In the Introduction to The Power of Truth: The Challenges to Catholic Doctrine and Morals Today, Cardinal Mueller shows his acute awareness of this gulf of separation when he writes “that we might find support of the faith and overcome the present temptation to apostasy, schism, and resignation, but at the same time not succumb to the danger of overestimating ourselves and relying on our own activity instead of on grace — that is the goal of the present book.”

The Power of Truth tackles these various temptations through an examination of the crucial issues within the Church today: the meaning of the Magisterium, the significance of the sacraments, the debate concerning the civilly married and the sacraments, the balance between justice and love, the Church in “dialogue,” the struggle between faith and political witness.

In his discussion of these areas of discord, Cardinal Mueller comes down compassionately but firmly on the side of Tradition. Some of the cardinal’s thoughts require close reading and a pen or pencil to mark significant passages, but he derives his arguments from faith, logic, and reason, and as Timothy Cardinal Dolan of New York writes, “a laser-like focus on Jesus Christ the way, the truth, and the light.”

Cardinal Mueller, for example, addresses the Magisterium and its role as teacher, the sacramental nature of a marriage between a man and woman, and the saving Truth of Christ.

Nor does the cardinal shy away from troubles beyond Church-related matters. Throughout The Power of Truth, he reminds us of the other catastrophes of our time. He opens his Introduction with this sentence: “The political, cultural, and moral crisis of the West is immense and affects all mankind.” On the same page, he brings into his argument then-Joseph Cardinal Ratzinger’s idea of the “dictatorship of relativism.” In the chapter “Who May Receive Communion?” Cardinal Mueller writes a passage vital for all of us to remember, a method of attack that occurs almost daily in our mainstream media:

“Today, theology is often subordinated to ideology and ecclesiastical politics. Instead of exchanging arguments in open debate, one discredits people. Every problem is made to center on persons, and thus it is neutralized. Even if someone knows Holy Scripture by heart, has studied the Fathers of the Church, and proves to be an expert in modern philosophy and science, to discredit him it is enough for some backwater journalist or amateur theologian to call him a ‘conservative,’ and all his knowledge will be neutralized, just as the best wine becomes undrinkable when a drop of poison is mixed into it.”
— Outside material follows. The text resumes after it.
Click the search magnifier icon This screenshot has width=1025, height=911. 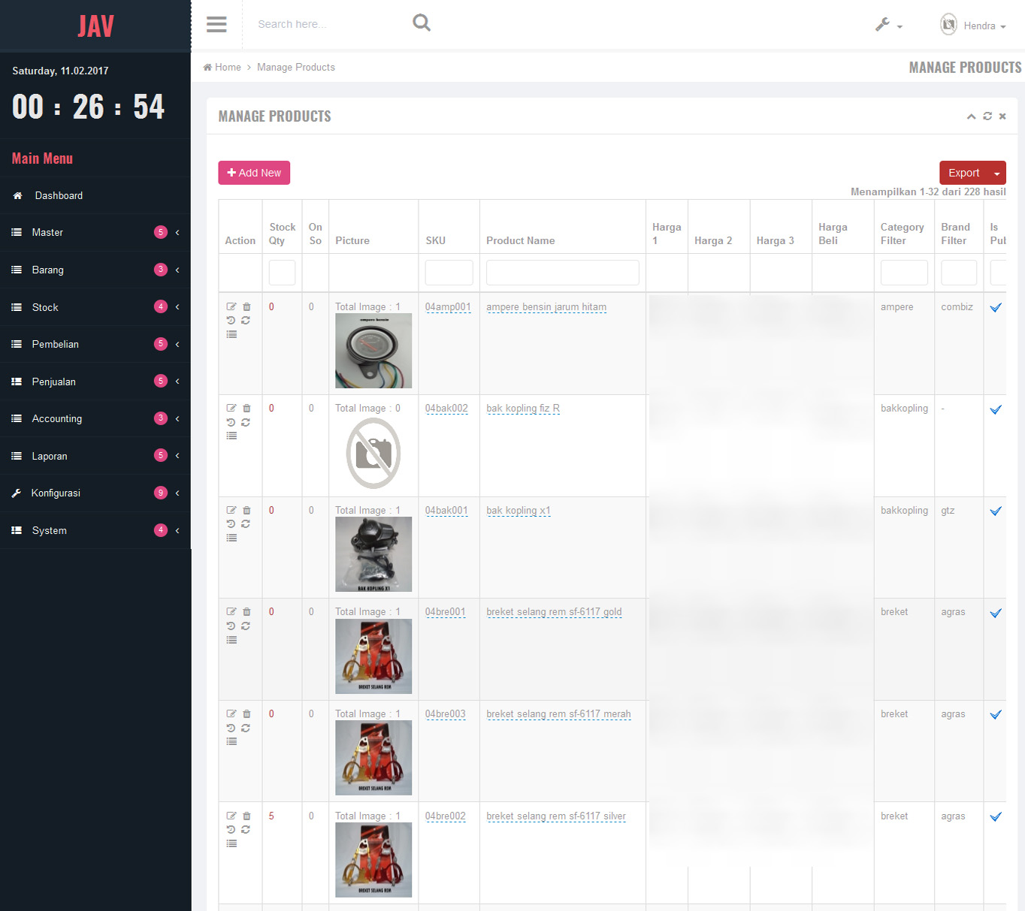tap(422, 23)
Finally, The Power of Truth offers subtle criticism of the Church hierarchy and its “paradigm shifts” in the last several years. How, Cardinal Mueller asks, can the Catholic Church “perform her service to God’s truth…if the credibility of many shepherds and teachers of the faith is shaken by seriously immoral conduct?”

What are the consequences, he wonders, if we reject the teaching of Christ regarding marriage and divorce, as some advocate? What happens when we, both the Church and the secular world, treat “the basic human goods of life and marriage…as idiosyncratic myths, like the Greek myths of old?”

At the end of The Power of Truth, Cardinal Mueller writes “in the face of growing confusion about the doctrine of the faith, many bishops, priests, religious, and laypeople of the Catholic Church have requested that I make a public testimony about the truth of Revelation.”

Cardinal Mueller has given these faithful and the rest of us a navigational chart to the “truth of Revelation.” In the storms, tempests, and roiling seas in which we sail, The Power of Truth provides a compass and sextant for surviving those troubled waters.

Two thumbs up on The Power of Truth.